Bavaria Returns Nazi-Looted Painting to Heirs of Jewish Collector

After discovering that a painting in its holdings was looted by the Nazis and then bought by Reichsmarschall Hermann Goering—the highest-ranking official of the Nazi Party charged at Nuremberg—the Bavarian State Paintings Collection returned the work to the heirs of a German banking family, Catherine Hickley of the New York Times reports.

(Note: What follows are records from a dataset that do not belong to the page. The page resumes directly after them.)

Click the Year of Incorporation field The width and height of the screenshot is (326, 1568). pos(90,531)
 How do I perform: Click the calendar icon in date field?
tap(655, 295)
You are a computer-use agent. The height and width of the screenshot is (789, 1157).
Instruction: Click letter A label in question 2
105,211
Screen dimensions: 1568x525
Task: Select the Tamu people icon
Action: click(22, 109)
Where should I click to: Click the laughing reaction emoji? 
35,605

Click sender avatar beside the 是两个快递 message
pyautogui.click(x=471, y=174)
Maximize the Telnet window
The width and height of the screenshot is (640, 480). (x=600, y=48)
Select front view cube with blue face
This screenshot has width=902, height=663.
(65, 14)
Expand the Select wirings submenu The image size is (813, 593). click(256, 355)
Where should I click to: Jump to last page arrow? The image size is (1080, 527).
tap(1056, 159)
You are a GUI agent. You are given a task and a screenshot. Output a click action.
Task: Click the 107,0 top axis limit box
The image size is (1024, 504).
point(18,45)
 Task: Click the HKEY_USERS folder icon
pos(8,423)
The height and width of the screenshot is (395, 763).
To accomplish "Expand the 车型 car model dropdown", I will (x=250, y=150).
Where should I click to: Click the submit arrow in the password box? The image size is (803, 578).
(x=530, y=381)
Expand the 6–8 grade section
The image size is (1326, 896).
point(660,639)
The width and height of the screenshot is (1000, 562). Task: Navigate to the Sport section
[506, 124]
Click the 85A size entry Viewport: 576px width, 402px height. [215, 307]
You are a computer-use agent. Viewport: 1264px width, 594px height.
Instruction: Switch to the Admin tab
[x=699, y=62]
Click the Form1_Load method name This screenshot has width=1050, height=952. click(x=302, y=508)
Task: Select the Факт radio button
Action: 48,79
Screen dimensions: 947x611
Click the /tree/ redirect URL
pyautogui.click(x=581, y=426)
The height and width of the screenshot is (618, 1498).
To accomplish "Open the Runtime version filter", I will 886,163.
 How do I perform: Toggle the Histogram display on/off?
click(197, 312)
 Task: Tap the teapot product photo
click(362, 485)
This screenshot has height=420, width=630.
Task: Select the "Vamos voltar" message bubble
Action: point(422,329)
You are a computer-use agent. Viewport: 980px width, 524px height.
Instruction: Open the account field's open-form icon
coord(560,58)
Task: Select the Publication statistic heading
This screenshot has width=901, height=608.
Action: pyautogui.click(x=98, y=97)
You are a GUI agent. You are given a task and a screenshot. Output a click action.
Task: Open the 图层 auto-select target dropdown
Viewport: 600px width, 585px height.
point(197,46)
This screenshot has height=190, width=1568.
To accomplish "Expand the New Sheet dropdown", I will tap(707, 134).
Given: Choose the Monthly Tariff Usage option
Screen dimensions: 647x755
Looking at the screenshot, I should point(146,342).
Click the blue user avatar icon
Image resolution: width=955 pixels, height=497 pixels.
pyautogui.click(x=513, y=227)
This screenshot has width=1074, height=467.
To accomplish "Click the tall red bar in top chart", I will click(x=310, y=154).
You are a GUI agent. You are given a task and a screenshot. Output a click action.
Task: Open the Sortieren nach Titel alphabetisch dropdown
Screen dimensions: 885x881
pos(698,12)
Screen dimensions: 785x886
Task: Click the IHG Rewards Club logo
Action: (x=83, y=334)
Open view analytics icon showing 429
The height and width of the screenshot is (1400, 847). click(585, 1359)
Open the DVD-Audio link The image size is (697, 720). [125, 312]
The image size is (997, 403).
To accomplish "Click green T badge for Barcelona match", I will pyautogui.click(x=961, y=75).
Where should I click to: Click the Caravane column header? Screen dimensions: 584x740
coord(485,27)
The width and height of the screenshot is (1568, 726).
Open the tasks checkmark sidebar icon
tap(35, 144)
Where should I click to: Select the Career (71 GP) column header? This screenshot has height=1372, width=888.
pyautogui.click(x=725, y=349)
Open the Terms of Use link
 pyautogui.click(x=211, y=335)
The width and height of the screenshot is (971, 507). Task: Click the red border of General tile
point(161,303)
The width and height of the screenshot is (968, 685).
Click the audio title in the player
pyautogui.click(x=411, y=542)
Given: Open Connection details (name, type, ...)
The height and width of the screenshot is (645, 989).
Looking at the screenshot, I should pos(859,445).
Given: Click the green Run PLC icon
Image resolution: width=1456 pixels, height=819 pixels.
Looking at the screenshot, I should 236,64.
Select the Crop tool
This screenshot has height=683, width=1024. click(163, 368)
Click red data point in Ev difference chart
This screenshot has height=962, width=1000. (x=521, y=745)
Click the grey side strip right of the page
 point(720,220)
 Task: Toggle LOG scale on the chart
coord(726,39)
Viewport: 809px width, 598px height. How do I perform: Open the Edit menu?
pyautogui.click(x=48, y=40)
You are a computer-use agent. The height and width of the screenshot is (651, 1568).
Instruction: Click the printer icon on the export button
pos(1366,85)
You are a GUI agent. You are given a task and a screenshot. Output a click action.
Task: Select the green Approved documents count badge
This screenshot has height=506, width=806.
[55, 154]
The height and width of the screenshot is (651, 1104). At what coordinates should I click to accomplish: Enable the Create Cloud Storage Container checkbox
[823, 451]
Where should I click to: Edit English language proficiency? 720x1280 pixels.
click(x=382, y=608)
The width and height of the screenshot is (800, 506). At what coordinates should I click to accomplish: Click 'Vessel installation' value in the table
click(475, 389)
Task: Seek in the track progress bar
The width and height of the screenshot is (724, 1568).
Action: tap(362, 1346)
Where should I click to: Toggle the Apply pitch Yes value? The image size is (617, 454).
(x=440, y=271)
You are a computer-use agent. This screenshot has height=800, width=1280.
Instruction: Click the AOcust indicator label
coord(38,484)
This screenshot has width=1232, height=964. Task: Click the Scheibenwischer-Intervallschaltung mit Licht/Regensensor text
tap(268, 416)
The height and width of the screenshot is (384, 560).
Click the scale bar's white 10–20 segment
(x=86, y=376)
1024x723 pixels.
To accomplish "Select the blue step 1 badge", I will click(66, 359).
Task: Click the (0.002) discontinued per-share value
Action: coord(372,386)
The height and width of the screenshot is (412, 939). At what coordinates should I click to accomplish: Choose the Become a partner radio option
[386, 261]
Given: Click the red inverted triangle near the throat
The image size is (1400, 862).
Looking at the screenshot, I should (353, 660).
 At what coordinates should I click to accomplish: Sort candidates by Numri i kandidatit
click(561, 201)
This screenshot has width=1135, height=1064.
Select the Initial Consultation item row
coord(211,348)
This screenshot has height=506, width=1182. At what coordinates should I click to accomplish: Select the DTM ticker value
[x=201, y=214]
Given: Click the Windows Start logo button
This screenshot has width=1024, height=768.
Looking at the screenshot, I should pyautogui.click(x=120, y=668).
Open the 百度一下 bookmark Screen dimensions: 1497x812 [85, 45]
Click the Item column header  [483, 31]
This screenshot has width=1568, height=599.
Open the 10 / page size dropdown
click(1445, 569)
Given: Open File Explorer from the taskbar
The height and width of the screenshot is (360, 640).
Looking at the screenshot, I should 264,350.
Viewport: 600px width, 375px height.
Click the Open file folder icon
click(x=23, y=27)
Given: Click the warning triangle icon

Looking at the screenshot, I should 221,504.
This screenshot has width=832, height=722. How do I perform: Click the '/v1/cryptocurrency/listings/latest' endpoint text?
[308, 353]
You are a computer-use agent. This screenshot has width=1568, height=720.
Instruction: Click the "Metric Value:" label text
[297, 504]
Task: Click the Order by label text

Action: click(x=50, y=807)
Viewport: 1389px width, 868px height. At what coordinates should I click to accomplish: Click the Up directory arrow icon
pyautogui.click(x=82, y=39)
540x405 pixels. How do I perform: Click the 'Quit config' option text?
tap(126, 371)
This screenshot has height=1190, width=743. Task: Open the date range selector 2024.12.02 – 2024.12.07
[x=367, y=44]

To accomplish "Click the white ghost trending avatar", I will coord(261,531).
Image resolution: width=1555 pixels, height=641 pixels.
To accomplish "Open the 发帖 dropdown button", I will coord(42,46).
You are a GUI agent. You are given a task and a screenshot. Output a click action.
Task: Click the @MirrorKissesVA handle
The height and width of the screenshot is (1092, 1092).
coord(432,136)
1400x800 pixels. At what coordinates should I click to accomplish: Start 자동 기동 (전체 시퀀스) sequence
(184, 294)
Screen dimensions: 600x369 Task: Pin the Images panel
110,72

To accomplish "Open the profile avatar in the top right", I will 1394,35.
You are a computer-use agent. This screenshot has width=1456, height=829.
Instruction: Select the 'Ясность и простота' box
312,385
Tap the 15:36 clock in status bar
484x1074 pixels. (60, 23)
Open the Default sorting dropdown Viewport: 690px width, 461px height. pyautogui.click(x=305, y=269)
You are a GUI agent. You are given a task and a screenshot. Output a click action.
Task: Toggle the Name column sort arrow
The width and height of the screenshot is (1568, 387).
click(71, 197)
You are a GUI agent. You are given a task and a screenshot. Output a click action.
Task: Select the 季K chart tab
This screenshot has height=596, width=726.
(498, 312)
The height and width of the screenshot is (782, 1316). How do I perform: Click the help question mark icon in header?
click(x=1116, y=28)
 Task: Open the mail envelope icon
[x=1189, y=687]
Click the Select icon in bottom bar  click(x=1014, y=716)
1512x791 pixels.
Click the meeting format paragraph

The painting, The Raising of Lazarus, ca. 1530–40, by an unknown German artist, has been in the possession of the state collection since 1961. Estimated to be worth $250,000, it is one of more than one thousand works amassed by Goering and recovered by the Monuments Men when the United States military seized his holdings at the end of World War II. The heirs were alerted to the painting’s location by a company that assists families in their search for missing artworks. After negotiations with the descendants, the Bavarian State Paintings Collection agreed to buy back the piece.

James von Bleichröder, the son of the Jewish banker Gerson von Bleichröder, who served as the personal financial advisor to Otto von Bismarck, owned the piece before it was confiscated by the Nazis and auctioned in Berlin in May 1938. It was returned to Frank Winkel, who is a descendent of James von Bleichröder’s daughter Ellie—a Theresienstadt concentration camp survivor—at a ceremony in Munich. The heir of Maria Christina von Bleichröder, the wife of James’s son Wolfgang, is also a beneficiary.